Dlaczego? Po prostu nie wyobrażał sobie życia bez kobiety, która siedziała teraz za kierownicą jego samochodu.

– Będzie mi cię brakować, James.

– Mnie pana też. Był pan dobrym pracodawcą.

– Tylko tyle masz mi do powiedzenia?

Kobieta zawahała się przez chwilę, ale nic nie odpowiedziała. Potrafiła zręcznie unikać tematów, których nie chciała poruszać. Dopiero po jakimś czasie znowu spojrzała w lusterko.

– Przepraszam, czy pan coś mówił? Duży dzisiaj ruch, skoncentrowałam się na prowadzeniu.

Nick zaśmiał się nieprzyjemnie.

– Zawsze ta sama James. Czy do końca będziemy wobec siebie tak oficjalni?

W jej oczach pojawiły się wesołe iskierki.

– Nie musimy. Mam na imię Ewa.

– Tak, wiem. – Akurat jemu nie trzeba było tego mówić.

Od miesięcy obraz Ewy James towarzyszył mu podczas bezsennych nocy. Codziennie w czasie jazdy samochodem obserwował jej złociste włosy wystające spod czapki szofera, wsłuchiwał się w jej kojący głos i oddawał marzeniom. Wyobrażał sobie, że dotyka jej delikatnej skóry, gładzi ją po szyi, dotyka językiem jej ucha.

Gdyby jednak chodziło tylko o zwykłe pragnienie seksualne, ta gra szybko by go znudziła. Nick rygorystycznie przestrzegał bowiem zasady, by nie nawiązywać intymnych kontaktów z własnymi pracownikami. Z tego właśnie powodu nie próbował nigdy zalecać się do niej. No, może z wyjątkiem jednego pocałunku w sylwestra. Wtedy jednak sporo wypił i Ewa uznała, że to usprawiedliwia jego zachowanie. Tak jednak wcale nie było. Pocałował ją, ponieważ naprawdę tego pragnął.

Już przeszło rok tlił się między nimi słaby na razie płomyczek wzajemnej sympatii, może nawet czegoś więcej. Oboje zdawali sobie z tego sprawę, oboje wiedzieli też, że gdyby rozdmuchać ten płomyk, bez wątpienia rozpaliłby się w ogień prawdziwej miłości. Nicka powstrzymywał pewien dystans, narzucony przez Ewę, choć domyślał się, że pod powłoką jej uprzejmej oficjalności skrywają się gorące uczucia.

– Czy będziesz za mną tęsknić, Ewo?

– Oczywiście. – Zatrąbiła na rowerzystę, który prawie otarł się o maskę samochodu. – Praca w jakimś podrzędnym biurze prawnym w Albany na pewno nie będzie tak interesująca jak wożenie jednej z najbardziej wpływowych osób w mieście.

– Chodziło mi o mnie, nie o pracę. Czy będziesz za mną tęsknić? – powtórzył swoje pytanie.

– Oczywiście, panie Bauer. – W jej oczach błysnął przekorny ognik. – Nie jest przecież tajemnicą, że co druga samotna kobieta w tym mieście jest w panu zakochana. Większość z nich chciałaby zdobyć pana serce, albo przynajmniej pójść z panem do łóżka.

– A ty do której połowy się zaliczasz? Usłyszał, jak Ewa zaśmiała się smutno.

– Jakie to ma znaczenie? Nie miałabym szans ani na jedno, ani na drugie. Przecież znam pana trochę.

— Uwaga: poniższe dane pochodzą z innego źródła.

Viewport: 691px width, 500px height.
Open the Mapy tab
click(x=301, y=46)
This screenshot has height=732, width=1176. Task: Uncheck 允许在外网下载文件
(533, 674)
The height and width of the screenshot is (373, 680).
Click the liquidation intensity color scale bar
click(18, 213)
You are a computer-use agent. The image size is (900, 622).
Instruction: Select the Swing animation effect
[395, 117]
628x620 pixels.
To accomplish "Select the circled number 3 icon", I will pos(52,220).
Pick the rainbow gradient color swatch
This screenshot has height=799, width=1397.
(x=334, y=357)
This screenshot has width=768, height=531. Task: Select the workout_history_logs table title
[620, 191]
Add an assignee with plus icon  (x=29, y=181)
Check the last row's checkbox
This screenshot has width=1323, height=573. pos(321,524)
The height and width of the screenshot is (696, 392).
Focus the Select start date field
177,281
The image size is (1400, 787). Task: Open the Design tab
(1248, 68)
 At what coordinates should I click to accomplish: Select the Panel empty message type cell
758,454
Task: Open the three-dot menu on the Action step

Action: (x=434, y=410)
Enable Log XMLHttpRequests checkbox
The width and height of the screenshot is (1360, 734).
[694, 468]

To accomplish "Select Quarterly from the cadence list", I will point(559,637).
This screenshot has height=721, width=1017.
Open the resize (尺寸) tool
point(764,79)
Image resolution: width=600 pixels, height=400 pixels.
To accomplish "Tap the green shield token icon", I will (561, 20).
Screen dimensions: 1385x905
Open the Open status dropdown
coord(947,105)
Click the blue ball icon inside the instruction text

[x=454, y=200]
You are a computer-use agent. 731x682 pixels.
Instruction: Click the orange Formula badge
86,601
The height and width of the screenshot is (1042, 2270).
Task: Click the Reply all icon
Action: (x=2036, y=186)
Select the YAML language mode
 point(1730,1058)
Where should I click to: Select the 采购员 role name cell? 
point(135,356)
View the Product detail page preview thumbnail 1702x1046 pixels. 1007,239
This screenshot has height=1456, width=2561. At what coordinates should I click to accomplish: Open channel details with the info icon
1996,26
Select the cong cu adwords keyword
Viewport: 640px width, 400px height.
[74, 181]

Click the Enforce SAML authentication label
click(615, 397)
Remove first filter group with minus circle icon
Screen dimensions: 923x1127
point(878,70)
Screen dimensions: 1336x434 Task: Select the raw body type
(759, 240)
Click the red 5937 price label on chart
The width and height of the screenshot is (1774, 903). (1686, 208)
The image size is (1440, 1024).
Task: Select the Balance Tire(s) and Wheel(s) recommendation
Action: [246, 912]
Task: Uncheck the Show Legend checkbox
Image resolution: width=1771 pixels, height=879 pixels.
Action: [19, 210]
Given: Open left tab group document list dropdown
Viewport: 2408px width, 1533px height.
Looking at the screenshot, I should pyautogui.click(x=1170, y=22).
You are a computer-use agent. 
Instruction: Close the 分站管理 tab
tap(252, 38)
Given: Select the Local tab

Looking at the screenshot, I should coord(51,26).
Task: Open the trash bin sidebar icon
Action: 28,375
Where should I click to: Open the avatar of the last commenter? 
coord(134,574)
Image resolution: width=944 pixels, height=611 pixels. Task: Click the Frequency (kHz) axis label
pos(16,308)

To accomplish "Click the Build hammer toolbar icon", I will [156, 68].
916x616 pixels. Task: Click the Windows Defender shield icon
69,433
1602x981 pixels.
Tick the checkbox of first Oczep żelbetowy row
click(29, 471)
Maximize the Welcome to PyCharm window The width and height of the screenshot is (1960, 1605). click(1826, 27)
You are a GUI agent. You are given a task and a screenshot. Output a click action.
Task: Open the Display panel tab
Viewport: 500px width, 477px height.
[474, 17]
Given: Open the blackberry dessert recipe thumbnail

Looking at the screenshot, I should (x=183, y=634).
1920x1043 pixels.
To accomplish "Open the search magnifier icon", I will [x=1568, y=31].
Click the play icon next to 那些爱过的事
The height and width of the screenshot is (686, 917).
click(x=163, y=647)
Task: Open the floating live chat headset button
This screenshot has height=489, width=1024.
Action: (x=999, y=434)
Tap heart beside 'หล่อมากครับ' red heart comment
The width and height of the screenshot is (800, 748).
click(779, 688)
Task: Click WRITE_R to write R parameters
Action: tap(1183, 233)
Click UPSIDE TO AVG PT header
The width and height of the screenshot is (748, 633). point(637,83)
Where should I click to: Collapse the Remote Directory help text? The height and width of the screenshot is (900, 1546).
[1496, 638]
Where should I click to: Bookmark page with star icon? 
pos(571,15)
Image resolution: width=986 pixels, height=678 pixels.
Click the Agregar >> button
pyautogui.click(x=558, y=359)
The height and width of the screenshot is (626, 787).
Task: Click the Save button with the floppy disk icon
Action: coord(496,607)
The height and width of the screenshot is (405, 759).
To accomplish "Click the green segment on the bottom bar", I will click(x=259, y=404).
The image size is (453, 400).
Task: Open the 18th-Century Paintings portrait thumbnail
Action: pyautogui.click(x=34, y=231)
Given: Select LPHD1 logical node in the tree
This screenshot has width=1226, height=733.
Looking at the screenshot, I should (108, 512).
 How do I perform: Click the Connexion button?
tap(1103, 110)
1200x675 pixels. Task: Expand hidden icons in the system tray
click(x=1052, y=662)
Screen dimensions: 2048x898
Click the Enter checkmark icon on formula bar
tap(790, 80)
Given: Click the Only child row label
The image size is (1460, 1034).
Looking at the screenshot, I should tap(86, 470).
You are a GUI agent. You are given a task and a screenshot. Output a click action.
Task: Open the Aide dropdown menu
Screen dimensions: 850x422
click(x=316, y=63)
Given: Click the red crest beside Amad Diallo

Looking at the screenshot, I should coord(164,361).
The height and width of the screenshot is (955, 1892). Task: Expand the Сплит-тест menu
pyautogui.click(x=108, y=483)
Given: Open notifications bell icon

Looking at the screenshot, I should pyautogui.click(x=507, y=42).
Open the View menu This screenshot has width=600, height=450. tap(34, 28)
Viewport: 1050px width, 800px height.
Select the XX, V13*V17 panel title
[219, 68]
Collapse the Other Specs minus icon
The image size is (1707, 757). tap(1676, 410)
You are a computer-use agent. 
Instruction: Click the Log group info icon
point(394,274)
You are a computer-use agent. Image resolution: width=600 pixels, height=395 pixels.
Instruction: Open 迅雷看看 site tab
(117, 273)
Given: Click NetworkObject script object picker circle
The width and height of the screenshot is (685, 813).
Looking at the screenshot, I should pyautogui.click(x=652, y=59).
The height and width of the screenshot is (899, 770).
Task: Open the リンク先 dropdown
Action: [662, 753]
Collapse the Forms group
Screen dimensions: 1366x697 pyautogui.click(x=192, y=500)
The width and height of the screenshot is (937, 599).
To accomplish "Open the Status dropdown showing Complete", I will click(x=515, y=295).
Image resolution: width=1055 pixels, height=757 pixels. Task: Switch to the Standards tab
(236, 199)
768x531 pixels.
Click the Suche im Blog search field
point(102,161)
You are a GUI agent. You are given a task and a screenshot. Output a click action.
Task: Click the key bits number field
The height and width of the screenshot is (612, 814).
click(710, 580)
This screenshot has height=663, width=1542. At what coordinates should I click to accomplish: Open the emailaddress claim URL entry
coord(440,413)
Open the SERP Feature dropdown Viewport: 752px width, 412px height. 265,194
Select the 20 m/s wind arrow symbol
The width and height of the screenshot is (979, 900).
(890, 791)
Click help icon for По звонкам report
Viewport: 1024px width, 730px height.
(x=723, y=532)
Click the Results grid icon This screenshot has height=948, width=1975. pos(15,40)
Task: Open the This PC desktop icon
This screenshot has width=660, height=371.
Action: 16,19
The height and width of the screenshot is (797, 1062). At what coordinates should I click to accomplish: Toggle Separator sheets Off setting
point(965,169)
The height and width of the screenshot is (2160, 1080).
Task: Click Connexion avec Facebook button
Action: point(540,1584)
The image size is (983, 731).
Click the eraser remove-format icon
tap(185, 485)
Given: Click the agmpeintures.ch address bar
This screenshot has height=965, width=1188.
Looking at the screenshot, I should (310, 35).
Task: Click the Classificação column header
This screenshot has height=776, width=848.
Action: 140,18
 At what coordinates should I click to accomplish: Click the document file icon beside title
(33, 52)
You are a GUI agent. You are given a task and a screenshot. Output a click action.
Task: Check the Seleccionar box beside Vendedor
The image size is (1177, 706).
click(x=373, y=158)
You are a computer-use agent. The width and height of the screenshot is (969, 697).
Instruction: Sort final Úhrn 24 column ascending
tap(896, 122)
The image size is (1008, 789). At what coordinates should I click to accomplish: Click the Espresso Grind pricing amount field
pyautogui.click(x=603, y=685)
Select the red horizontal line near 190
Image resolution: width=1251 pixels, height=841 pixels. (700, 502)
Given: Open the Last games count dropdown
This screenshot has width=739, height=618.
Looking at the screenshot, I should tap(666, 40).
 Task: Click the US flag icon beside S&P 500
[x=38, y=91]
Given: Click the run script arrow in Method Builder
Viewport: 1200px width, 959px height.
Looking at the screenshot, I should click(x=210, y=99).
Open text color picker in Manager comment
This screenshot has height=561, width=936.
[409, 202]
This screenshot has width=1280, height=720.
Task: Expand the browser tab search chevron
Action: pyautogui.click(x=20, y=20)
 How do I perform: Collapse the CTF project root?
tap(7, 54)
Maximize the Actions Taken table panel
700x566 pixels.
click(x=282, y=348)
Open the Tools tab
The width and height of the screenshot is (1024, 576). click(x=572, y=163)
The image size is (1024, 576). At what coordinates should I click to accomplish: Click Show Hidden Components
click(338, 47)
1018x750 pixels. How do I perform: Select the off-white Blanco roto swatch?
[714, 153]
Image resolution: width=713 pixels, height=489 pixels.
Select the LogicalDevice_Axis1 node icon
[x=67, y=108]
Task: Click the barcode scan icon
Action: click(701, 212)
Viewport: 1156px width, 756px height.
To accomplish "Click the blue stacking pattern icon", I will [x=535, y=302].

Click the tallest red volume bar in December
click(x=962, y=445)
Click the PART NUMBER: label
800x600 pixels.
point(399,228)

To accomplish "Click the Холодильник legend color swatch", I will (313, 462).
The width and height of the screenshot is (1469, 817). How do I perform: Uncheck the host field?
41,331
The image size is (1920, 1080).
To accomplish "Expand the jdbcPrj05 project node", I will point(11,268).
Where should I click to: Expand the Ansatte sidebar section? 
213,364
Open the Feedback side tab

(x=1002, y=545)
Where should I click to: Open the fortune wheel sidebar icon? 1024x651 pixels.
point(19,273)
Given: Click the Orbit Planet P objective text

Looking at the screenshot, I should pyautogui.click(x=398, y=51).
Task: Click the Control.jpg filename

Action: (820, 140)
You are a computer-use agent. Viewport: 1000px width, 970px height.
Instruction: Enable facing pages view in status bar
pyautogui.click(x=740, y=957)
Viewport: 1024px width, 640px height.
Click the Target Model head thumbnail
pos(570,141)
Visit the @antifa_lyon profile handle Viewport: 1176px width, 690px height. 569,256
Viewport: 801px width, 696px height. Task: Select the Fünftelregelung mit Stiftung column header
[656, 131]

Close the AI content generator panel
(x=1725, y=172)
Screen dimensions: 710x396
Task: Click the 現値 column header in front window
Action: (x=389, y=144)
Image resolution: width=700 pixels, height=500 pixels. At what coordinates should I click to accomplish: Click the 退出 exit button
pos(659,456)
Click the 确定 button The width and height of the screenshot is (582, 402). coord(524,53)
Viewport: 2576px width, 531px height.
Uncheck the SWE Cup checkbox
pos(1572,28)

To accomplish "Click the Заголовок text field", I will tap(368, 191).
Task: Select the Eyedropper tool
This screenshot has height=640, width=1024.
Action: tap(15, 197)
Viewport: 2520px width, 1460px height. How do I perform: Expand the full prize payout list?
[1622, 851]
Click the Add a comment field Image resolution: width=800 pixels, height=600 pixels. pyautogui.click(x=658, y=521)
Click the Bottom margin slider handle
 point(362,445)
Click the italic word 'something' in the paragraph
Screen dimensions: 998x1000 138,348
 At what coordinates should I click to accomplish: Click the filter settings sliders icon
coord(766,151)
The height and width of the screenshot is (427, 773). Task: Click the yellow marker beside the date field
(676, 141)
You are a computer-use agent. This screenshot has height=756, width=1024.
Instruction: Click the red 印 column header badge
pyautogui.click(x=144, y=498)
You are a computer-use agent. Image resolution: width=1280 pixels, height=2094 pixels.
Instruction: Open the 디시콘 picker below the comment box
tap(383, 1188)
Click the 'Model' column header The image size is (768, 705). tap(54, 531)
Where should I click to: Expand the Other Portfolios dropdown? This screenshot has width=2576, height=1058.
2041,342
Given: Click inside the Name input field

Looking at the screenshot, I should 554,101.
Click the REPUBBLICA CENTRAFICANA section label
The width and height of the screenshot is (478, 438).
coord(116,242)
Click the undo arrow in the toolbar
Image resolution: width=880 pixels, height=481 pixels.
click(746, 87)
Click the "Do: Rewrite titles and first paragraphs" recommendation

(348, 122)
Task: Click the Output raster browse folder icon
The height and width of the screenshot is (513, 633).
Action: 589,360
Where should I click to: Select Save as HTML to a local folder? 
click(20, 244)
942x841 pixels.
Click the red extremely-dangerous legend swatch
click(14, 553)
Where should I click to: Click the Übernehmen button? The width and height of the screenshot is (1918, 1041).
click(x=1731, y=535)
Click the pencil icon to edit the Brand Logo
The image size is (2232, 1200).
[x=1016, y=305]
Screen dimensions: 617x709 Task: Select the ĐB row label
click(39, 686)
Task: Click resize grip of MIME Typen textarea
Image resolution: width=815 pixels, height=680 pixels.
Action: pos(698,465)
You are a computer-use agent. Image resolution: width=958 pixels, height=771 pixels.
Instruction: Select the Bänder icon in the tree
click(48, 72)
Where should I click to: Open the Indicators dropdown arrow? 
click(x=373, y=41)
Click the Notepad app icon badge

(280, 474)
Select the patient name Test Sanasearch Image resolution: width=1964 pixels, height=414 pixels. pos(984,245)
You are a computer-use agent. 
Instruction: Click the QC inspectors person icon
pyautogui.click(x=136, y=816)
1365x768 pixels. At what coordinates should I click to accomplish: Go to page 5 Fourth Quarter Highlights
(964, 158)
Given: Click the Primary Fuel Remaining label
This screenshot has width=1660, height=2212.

Nick nic nie odpowiedział. Miał opinię mężczyzny, który co prawda cieszy się powodzeniem u kobiet, ale zupełnie tego nie wykorzystywał. Ona z kolei nie była zainteresowana przelotnymi znajomościami, o swoim pracodawcy wiedziała zaś, że ilekroć wyczuł, że kobieta, z którą się spotyka, myśli o trwałym związku, natychmiast kończył znajomość.

Nie zawsze był taki. Sześć lat temu jednak jego życie tragicznie się odmieniło. Nick przeżył katastrofę lotniczą, w której zginęła jego żona i czteroletni syn. Następstwa tego zdarzenia były dwojakie. Po pierwsze przestał latać samolotem, a po drugie jego potrzeby emocjonalne praktycznie obumarły. Od tamtej pory nie pozwalał sobie na jakiekolwiek uczuciowe zaangażowanie. W ten sposób nie mógł wprawdzie niczego zyskać, ale nie mógł też stracić.

Wtedy właśnie pojawiła się w jego życiu Ewa. Wspólne podróże do Waszyngtonu, Bostonu i Chicago scementowały ich przyjaźń. Ewa nie zdawała sobie chyba sprawy, że dzięki niej serce Nicka znów zaczęło bić gorętszym rytmem. Zaczął się nawet zastanawiać, czy potrafiłby znowu pokochać.

Telefaks zainstalowany w samochodzie odezwał się z charakterystycznym dźwiękiem, przerywając ciszę i rozmyślania, w których pogrążyli się oboje – Ewa i jej szef. Po chwili z maszyny wyszedł wydruk dokumentu dla Evansów.

Ewa z trudnością koncentrowała się na prowadzeniu samochodu, co jakiś czas zerkając na Nicka. Bruzdy na jego czole były oznaką wzmożonej uwagi, napięcia, narzuconej sobie kontroli. Często marzyła o tym, aby pod wpływem jej dotyku linie te zaczęły znikać. Chciała przesunąć ręką po przyprószonych siwizną skroniach, obsypać jego zaciśnięte usta gorącymi pocałunkami. Uśmiechnęła się do siebie. Nie mogła się już dłużej oszukiwać – zakochała się w swoim szefie.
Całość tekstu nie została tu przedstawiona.